RhoA-mediated potential regulation of blood-tumor barrier permeability by bradykinin.

The purpose of this work is to investigate the potential for the small G protein RhoA to play a role in bradykinin (BK)-induced actin cytoskeleton rearrangement, tight junction (TJ) protein disassembly, and an increase in blood-tumor barrier (BTB) permeability in rat brain microvascular endothelial cells (RBMECs). Our study used primary RBMECs as an in vitro BTB model and a RhoA inhibitor (C(3) exoenzyme) to establish whether RhoA played a role in the process of TJ disassembly, stress fiber formation, and increasing BTB permeability by BK. Data from the HRP flux and TEER assays revealed that BTB permeability was increased by BK induction. C(3) exoenzyme could partially inhibit endothelial leakage and restored normal TEER values in RBMECs. An obvious shift in occludin distribution from insoluble to soluble fractions was observed as assessed by Western blot, which was prevented by C(3) exoenzyme.

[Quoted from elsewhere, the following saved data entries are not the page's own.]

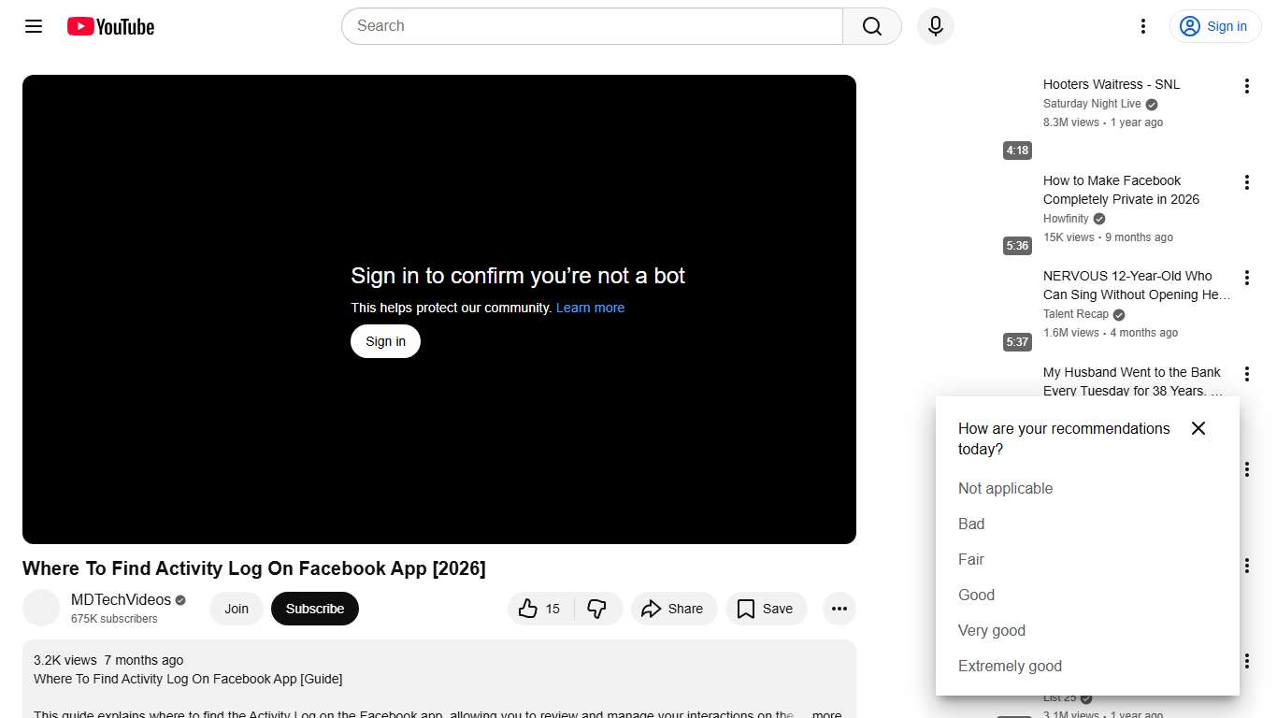Share the video
This screenshot has width=1277, height=718.
pyautogui.click(x=674, y=609)
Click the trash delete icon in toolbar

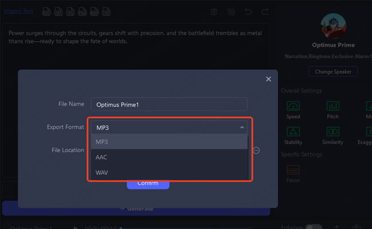tap(214, 11)
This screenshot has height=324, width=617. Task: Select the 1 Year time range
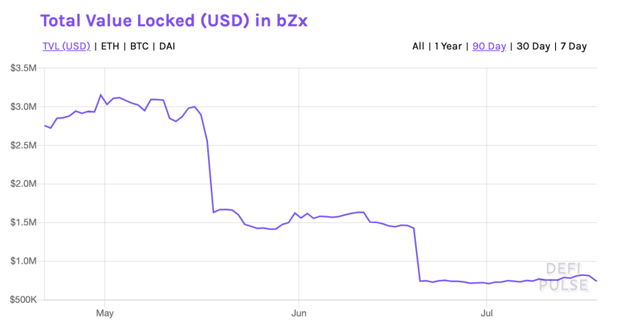click(x=447, y=46)
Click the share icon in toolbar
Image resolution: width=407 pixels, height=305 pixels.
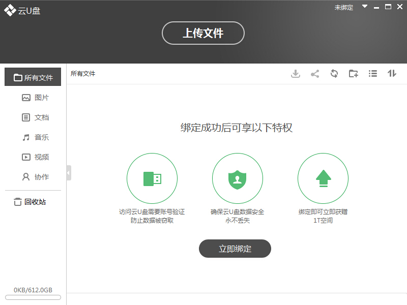315,74
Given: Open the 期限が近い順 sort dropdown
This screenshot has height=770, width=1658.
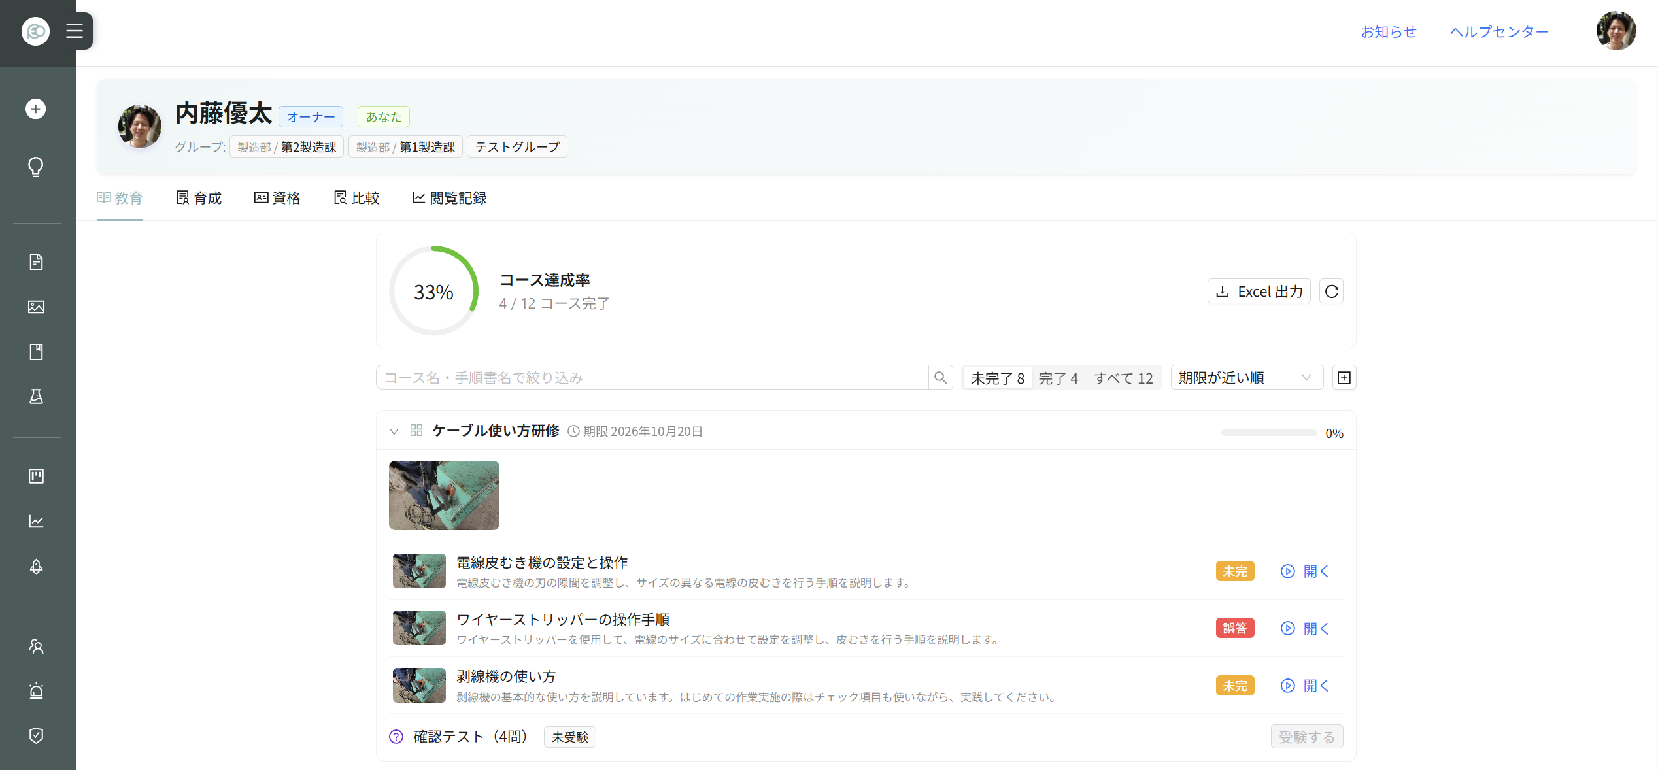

In addition, C(3) exoenzyme inhibited BK-induced relocation of occludin from cellular borders into the cytoplasm, as well as stress fiber formation in RBMECs. A time-dependent increase in RhoA activity by BK administration was observed, which was inhibited by C(3) exoenzyme. RhoA activation is important for BK-induced increase in BTB permeability and appears to involve the ability for RhoA to mediate occludin disassembly and stress fiber formation.